In deze zaak heeft de Rechtbank Amsterdam op 9 juli 2019 uitspraak gedaan in een geschil tussen eiseres en de Raad van Bestuur van de Sociale Verzekeringsbank. Eiseres had bezwaar gemaakt tegen de weigering van verweerder om een A1-verklaring af te geven. Het primaire besluit, waarin deze weigering werd gecommuniceerd, dateert van 24 juli 2018. Eiseres heeft haar bezwaar op 7 september 2018 ingediend, terwijl de bezwaartermijn op 4 september 2018 afliep. Verweerder verklaarde het bezwaar niet-ontvankelijk, omdat het bezwaarschrift pas na afloop van de termijn bij PostNL was aangeboden.

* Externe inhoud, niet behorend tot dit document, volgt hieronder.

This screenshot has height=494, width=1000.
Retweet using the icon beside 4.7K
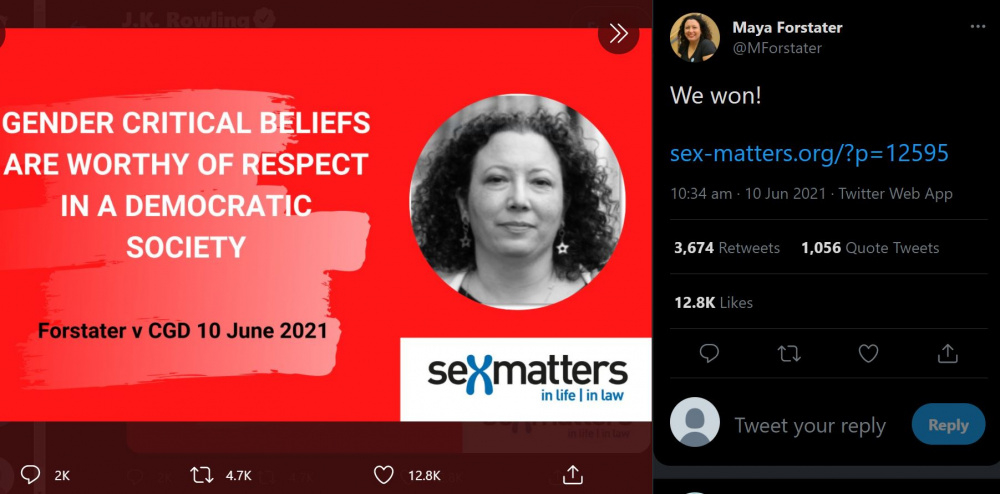[202, 474]
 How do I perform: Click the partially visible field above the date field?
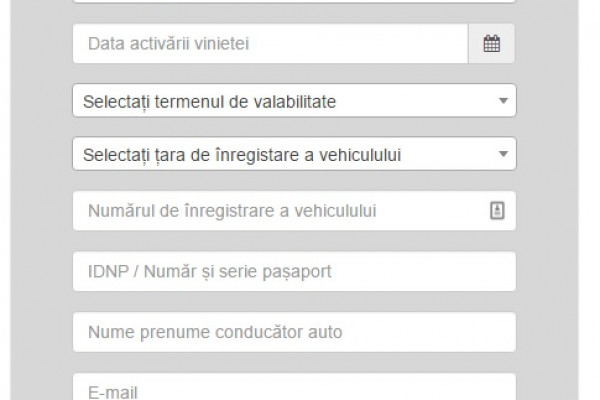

Tijdens de zitting op 4 juni 2019 heeft de gemachtigde van eiseres betoogd dat het bezwaarschrift op tijd was ingediend, omdat het op 4 september 2018 was afgegeven aan een medewerker van eiseres, die het in de postbak had gedeponeerd. Eiseres stelde dat het ophalen van de post door een externe partij, [naam], als 'ter post bezorgen' moest worden aangemerkt. De rechtbank oordeelde echter dat alleen verzending via PostNL als ter post bezorgen kan worden beschouwd volgens artikel 6:9 van de Algemene wet bestuursrecht. De rechtbank volgde eiseres niet in haar standpunt en concludeerde dat het bezwaar terecht niet-ontvankelijk was verklaard.
De rechtbank verklaarde het beroep ongegrond en er was geen aanleiding voor een proceskostenveroordeling of vergoeding van het griffierecht. De uitspraak werd openbaar gemaakt op 9 juli 2019, en partijen zijn geïnformeerd over de mogelijkheid om binnen zes weken hoger beroep in te stellen bij de Centrale Raad van Beroep.